You don’t rebuild culture, you build it anew. It won’t be the same, but if you explicitly and cooperatively share a common vision, and take action towards it, the culture you build can look a bit like what it used to be, but it won’t ever be what it was. Nostalgia will keep you from being what you could be while you focus on what was, but never could be again.

Daily coffee routine

Almost 40 years ago, when I got hired as an assistant manager at Starbucks, I spent the first few weeks taste testing coffees and espresso drinks on every break. I’d end up having 5-7 coffees in a shift. Then I’d go home on weekends and by noon on Saturday I’d have a pounding headache… basically my body would be craving caffeine. It took me a while to realize what the problem was. I started taking regular breaks from coffee, and I’d sometimes go a week with no coffee. Then I’d keep to two or less cups when I did drink it.

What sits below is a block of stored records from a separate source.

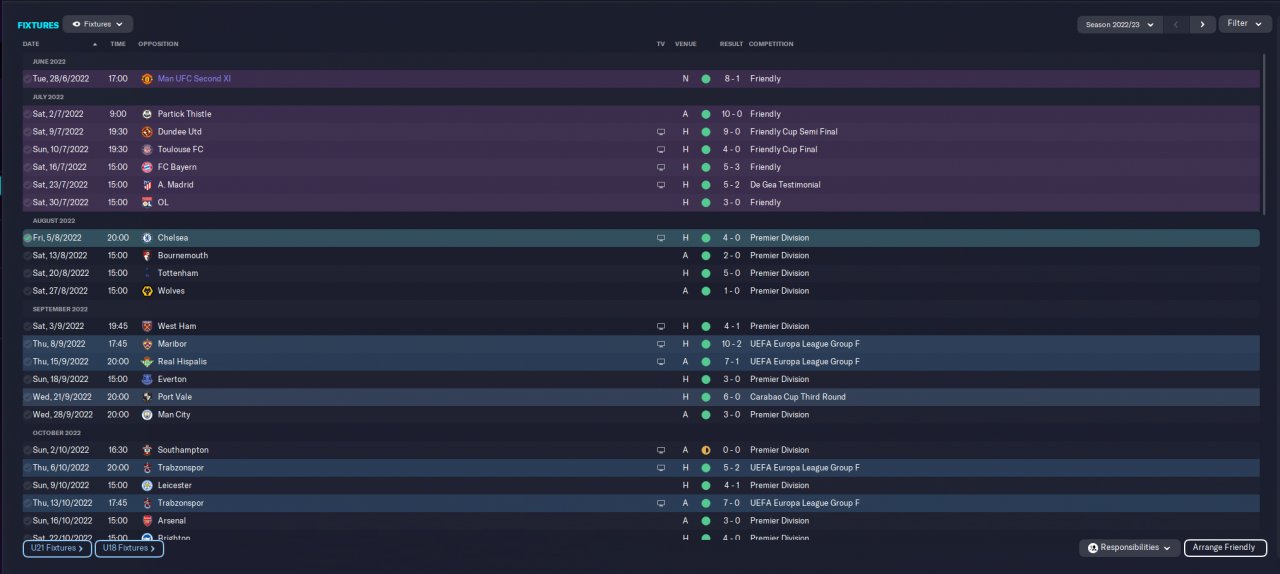The image size is (1280, 574).
Task: Click the Arrange Friendly button
Action: pyautogui.click(x=1225, y=548)
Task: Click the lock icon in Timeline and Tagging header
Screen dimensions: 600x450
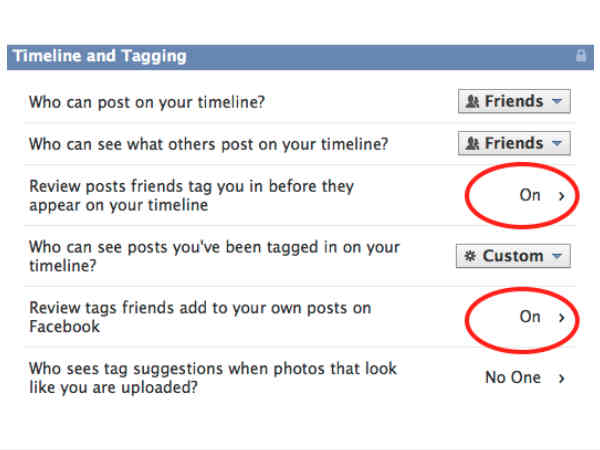Action: [581, 57]
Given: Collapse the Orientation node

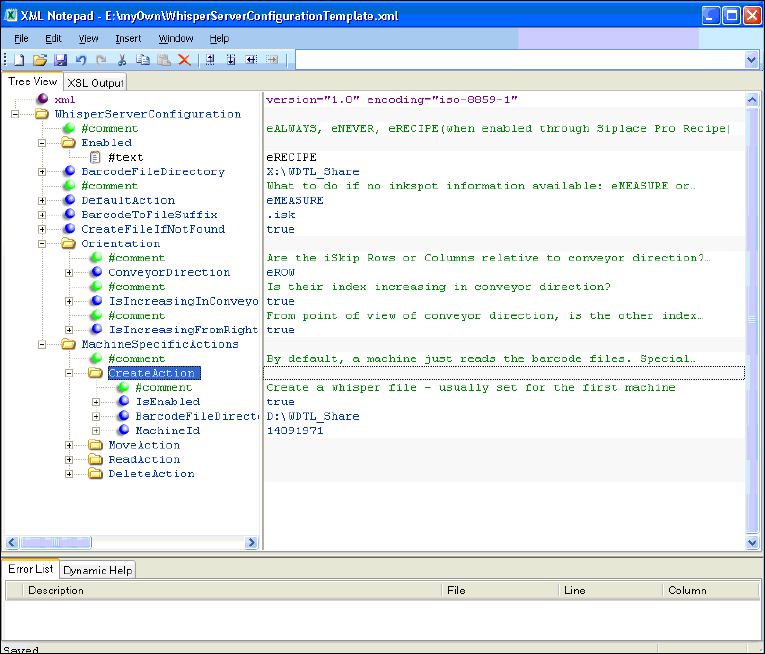Looking at the screenshot, I should pos(43,243).
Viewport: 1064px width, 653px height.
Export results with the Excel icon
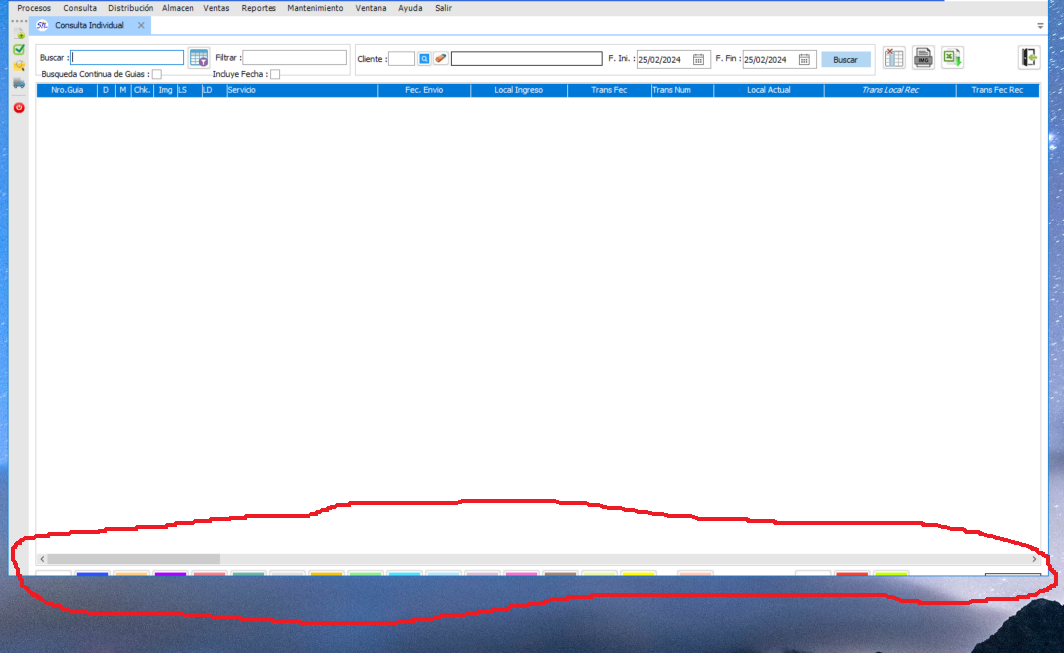click(x=952, y=59)
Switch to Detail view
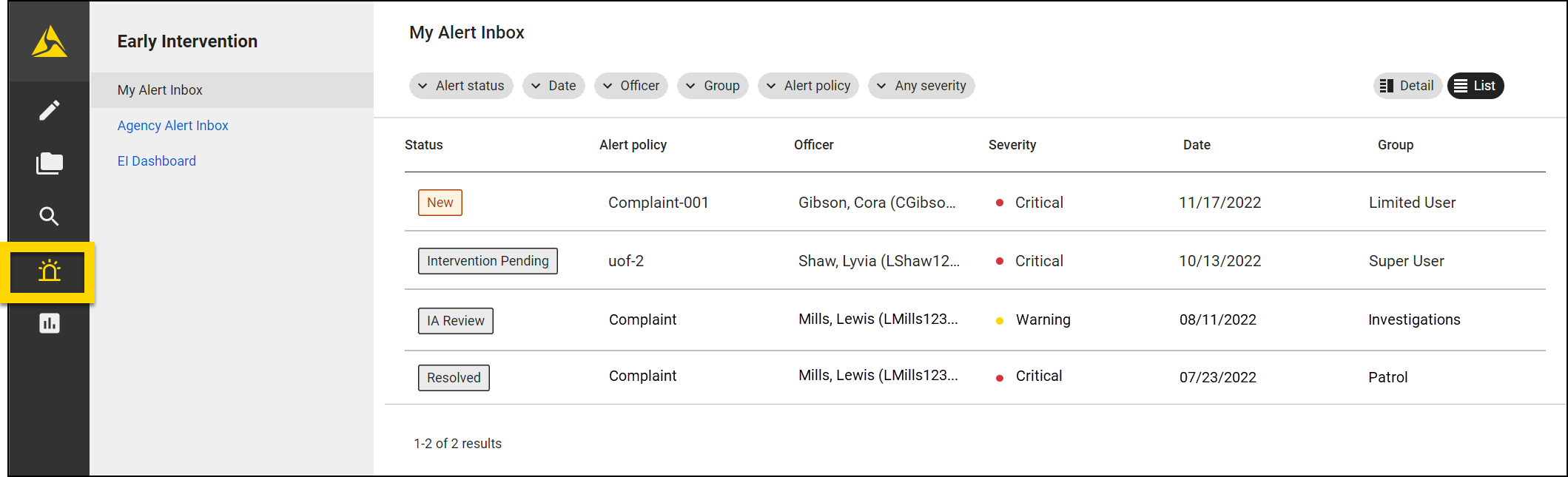 click(x=1407, y=86)
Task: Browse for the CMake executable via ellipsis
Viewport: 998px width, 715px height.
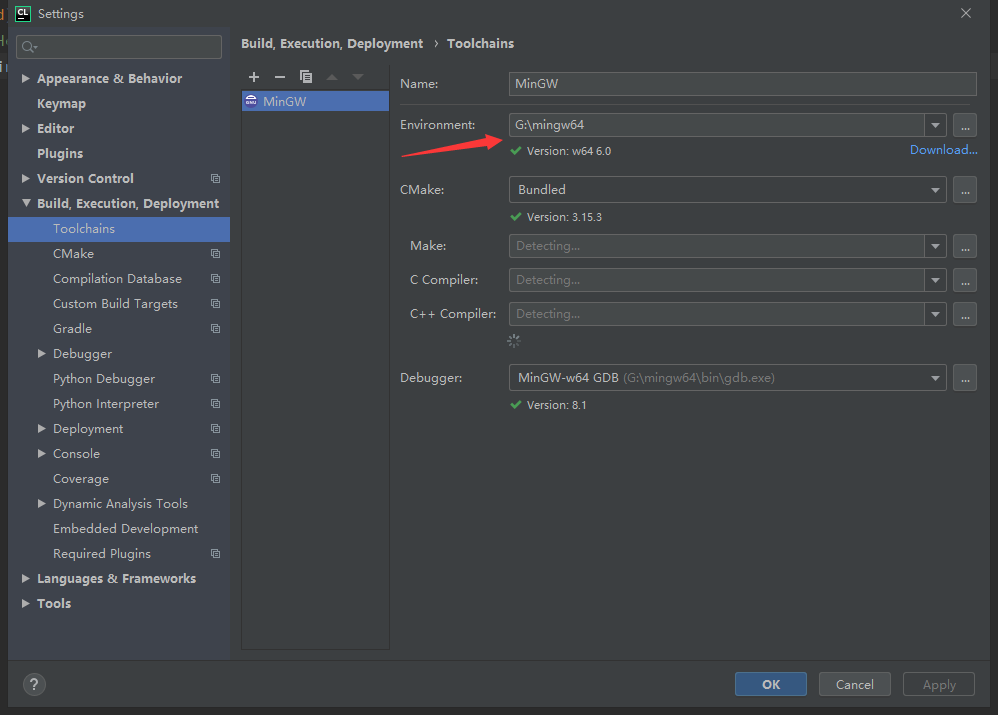Action: pyautogui.click(x=964, y=189)
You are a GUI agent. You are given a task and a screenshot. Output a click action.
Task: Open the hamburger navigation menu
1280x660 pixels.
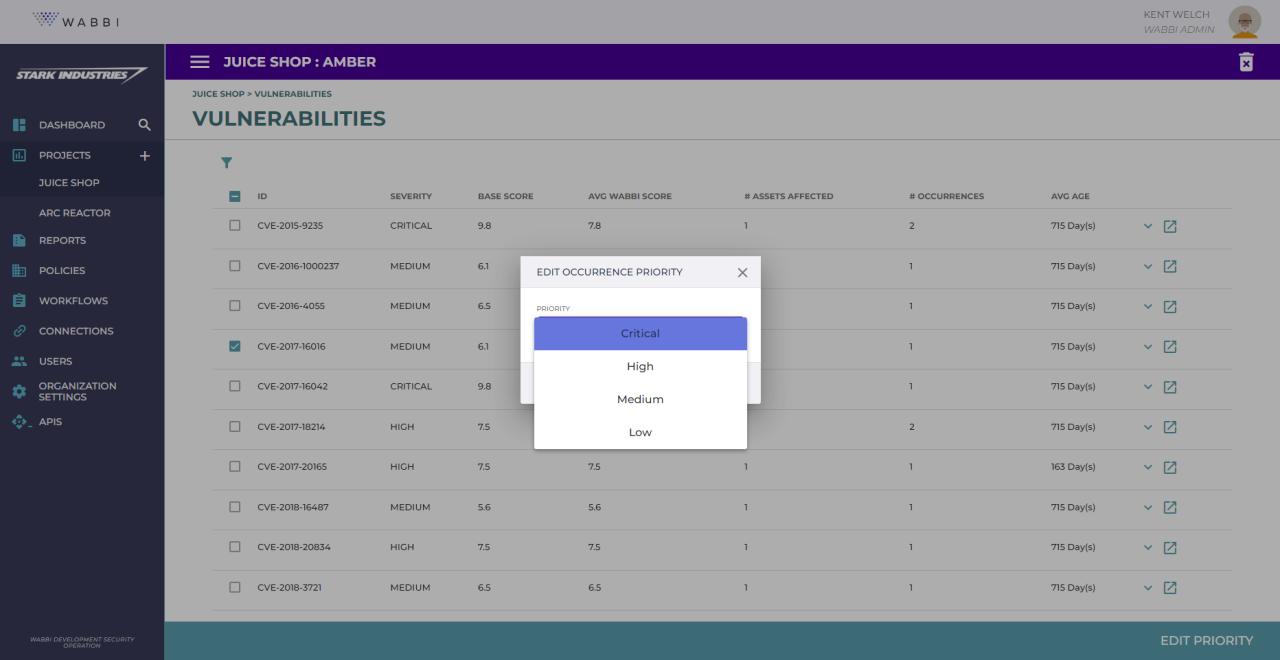click(x=199, y=61)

Now I basically drink one cup a day. Occasionally I have two, but it’s quite seldom, and if I forget a day it’s not usually a big deal. Well yesterday I slept in and didn’t have coffee right away, and sure enough a headache started. It has been a long time since I’ve felt it, but I knew it was a withdrawal headache. It’s amazing how the lack of regular caffeine can have so much power over me.

This makes me think about the many small ‘addictions’ we have. The craving for sugar, for salt, for adrenaline, for exercise, for love, for belonging. When we get these things regularly, we take them for granted, but when we are missing then… in some way we develop a headache.

Our routines, both healthy and unhealthy, help us meet the needs we create.

AI video

If you’ve seen my blog on social media or on my website (as opposed to in your mailbox), you’ve seen images I created in Dall•E 2. Like these, along with my requests that created them:

“A man walking in a forest path and hugging a tree in a pastel drawing”

“A Picasso drawing of a young man walking in a forest surrounded by clocks”

“A small man on a giant piece of paper trying to write with an oversized pen that is bigger than the person”

“A person standing at the intersection of a path that leads to a choice of a dark, loomy forest or a bright open field in a van Gogh style”

“A transparent head with a tree, an ocean wave, cogs, math symbols, a protractor, and science lab equipment inside the brain. 

“A hand squeezing the film coming out of a reel of film with a movie projector in the background in a vector style”

“A vapourware drawing of a kid running with a kite in his hand. 

“Headphones in the ear of a dark haired man, in a Kandinsky style 

—-

I write a description and it gives me 4 options to choose from. I don’t always get exactly what I had in mind, but if it’s too far off from my expectation then I just refine my wording and try again.

Well now Meta AI has come up with Make-A-Video, which creates video clips from descriptions. The examples on the website download onto my phone as images rather than video clips, so you’ll need to visit there to see them.

This is exciting stuff in the field of video creation and soon it will also become so good that you won’t be able to distinguish it from a real video. The creativity that’s possible is exciting. I think this is just the tip of the iceberg and soon we’ll see all kinds of fascinating uses for this tool.

Artificial Intelligence is just getting better and better and in the field of creative arts this is going to really change the landscape of what is possible.

(Also, I recognize that there are some scary deep fake implications, but for now I’m just excited to see what people do creatively with this tool.)